Quali sono i prodotti che comportano i maggiori rischi?

Nel 2017 la categoria di prodotti oggetto del maggior numero di segnalazioni è stata quella dei “giocattoli” (29%), seguita dai “veicoli a motore” (20%) e da “abbigliamento, prodotti tessili e articoli di moda” (12%). Per quanto riguarda i rischi, nel 2017 il rischio segnalato con maggiore frequenza è stato quello di lesioni (28%), seguito da quello chimico (22%).

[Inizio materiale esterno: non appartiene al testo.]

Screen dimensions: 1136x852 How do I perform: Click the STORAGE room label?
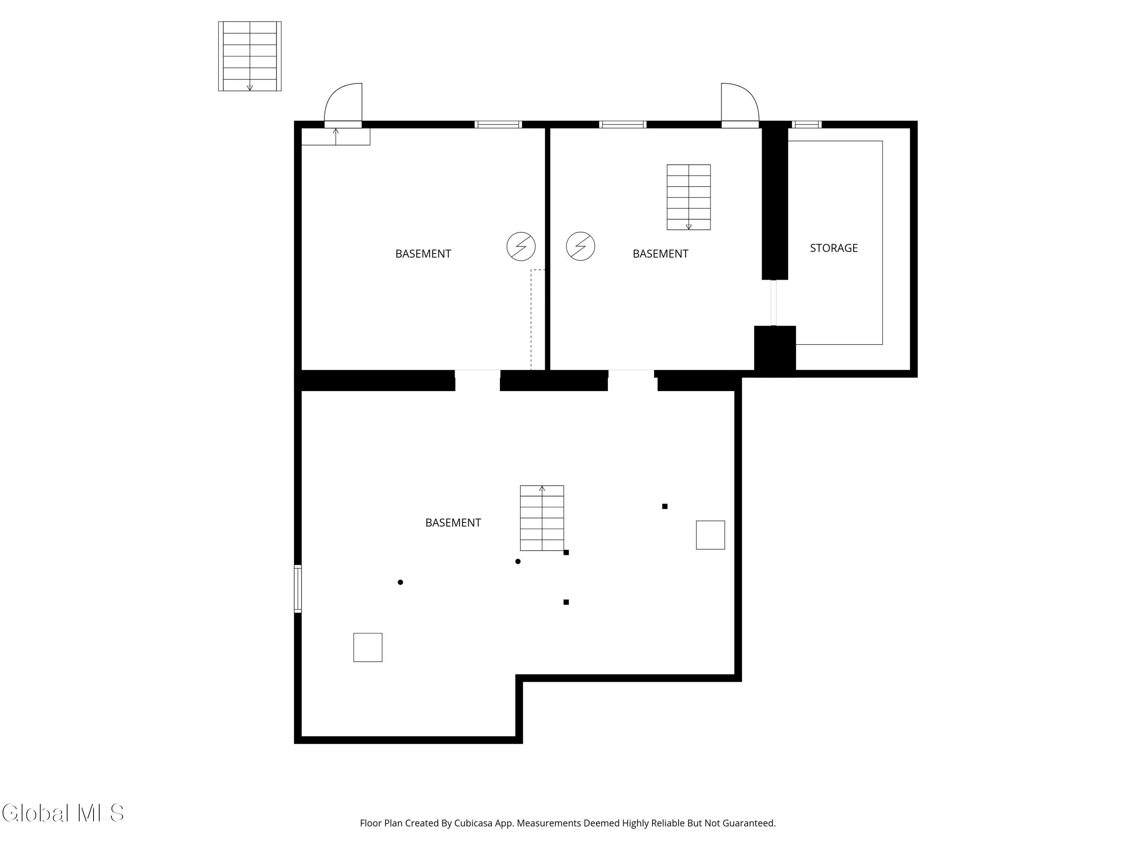click(833, 248)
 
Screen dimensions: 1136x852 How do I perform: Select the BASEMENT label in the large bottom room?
click(453, 523)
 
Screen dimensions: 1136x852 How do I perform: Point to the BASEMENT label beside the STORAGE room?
click(660, 254)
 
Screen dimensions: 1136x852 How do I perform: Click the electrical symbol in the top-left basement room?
click(521, 247)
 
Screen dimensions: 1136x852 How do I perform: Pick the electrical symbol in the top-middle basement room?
click(580, 247)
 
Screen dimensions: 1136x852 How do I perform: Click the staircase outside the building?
click(250, 56)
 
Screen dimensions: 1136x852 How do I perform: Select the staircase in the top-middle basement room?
click(688, 197)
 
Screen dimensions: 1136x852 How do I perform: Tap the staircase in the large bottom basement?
click(542, 518)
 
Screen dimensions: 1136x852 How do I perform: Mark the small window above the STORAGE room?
click(807, 124)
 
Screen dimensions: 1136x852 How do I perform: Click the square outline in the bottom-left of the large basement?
click(368, 647)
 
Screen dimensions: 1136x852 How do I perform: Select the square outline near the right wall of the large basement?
click(710, 535)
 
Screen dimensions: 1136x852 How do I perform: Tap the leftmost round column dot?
click(401, 582)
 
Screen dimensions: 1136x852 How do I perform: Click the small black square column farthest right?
click(665, 506)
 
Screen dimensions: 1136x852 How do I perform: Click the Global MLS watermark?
click(63, 813)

Da dove provengono questi prodotti?

La maggior parte dei prodotti pericolosi segnalati nel sistema proveniva da paesi terzi. La Cina è al primo posto tra i paesi di origine, ma nel 2017 il numero di segnalazioni è rimasto stabile al 53% (1 155), come l’anno prima. La Commissione prosegue la stretta cooperazione con le autorità cinesi, collaborando alla discussione di casi specifici e ad azioni quali lo scambio di buone pratiche. Le segnalazioni di prodotti pericolosi di origine europea sono state 413 (26%).

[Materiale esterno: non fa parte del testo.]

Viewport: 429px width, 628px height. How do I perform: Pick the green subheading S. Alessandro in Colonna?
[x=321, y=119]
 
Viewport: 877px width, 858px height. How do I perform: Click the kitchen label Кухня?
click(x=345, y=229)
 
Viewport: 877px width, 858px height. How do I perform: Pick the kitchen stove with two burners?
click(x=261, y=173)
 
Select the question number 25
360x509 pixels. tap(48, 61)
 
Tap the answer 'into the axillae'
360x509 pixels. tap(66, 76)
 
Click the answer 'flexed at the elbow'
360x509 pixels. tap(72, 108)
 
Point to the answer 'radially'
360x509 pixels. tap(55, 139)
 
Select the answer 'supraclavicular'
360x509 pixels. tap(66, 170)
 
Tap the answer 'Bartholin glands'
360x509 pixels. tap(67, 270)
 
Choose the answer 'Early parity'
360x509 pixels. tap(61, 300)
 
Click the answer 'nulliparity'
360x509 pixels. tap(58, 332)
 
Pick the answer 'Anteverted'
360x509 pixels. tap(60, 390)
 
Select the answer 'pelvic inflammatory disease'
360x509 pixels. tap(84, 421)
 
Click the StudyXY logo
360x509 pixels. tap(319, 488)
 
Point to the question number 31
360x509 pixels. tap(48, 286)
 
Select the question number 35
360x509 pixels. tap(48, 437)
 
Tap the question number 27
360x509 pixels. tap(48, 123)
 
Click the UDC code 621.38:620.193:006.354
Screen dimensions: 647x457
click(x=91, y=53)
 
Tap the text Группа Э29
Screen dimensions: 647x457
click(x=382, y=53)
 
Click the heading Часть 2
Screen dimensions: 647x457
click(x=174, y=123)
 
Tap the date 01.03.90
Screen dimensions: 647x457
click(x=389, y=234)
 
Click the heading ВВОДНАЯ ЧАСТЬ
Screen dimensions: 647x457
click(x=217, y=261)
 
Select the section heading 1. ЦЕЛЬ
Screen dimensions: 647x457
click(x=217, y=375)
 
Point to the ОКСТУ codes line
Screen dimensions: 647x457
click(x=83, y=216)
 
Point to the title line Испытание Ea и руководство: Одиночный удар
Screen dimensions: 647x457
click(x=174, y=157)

Dal 2003 il sistema di allarme rapido garantisce che le informazioni sui prodotti non alimentari pericolosi ritirati dal commercio e/o richiamati ovunque in Europa siano diffuse rapidamente tra gli Stati membri e la Commissione europea. In questo modo può essere adottata in tutta l’UE l’azione di follow-up adeguata (divieto/blocco delle vendite, ritiro, richiamo o rifiuto dell’importazione da parte delle autorità doganali).  Trentuno paesi (UE più Islanda, Liechtenstein e Norvegia) partecipano attualmente al sistema, che funziona grazie alla costante e stretta cooperazione quotidiana tra gli Stati membri. Il sistema di allarme rapido ha un proprio sito web pubblico che dà accesso agli aggiornamenti settimanali delle segnalazioni effettuate dalle autorità nazionali che partecipano al sistema. Ogni settimana vengono registrate e pubblicate sul web circa 50 segnalazioni che chiunque può consultare. Ora i consumatori e le imprese possono anche ricevere in modo personalizzato le segnalazioni in base alle proprie esigenze e preferenze e condividerle mediante i social media.
Inoltre, il sito web mette a disposizione uno strumento specifico con cui le imprese possono comunicare in modo rapido ed efficiente alle autorità nazionali di aver messo in commercio un prodotto che potrebbe essere pericoloso.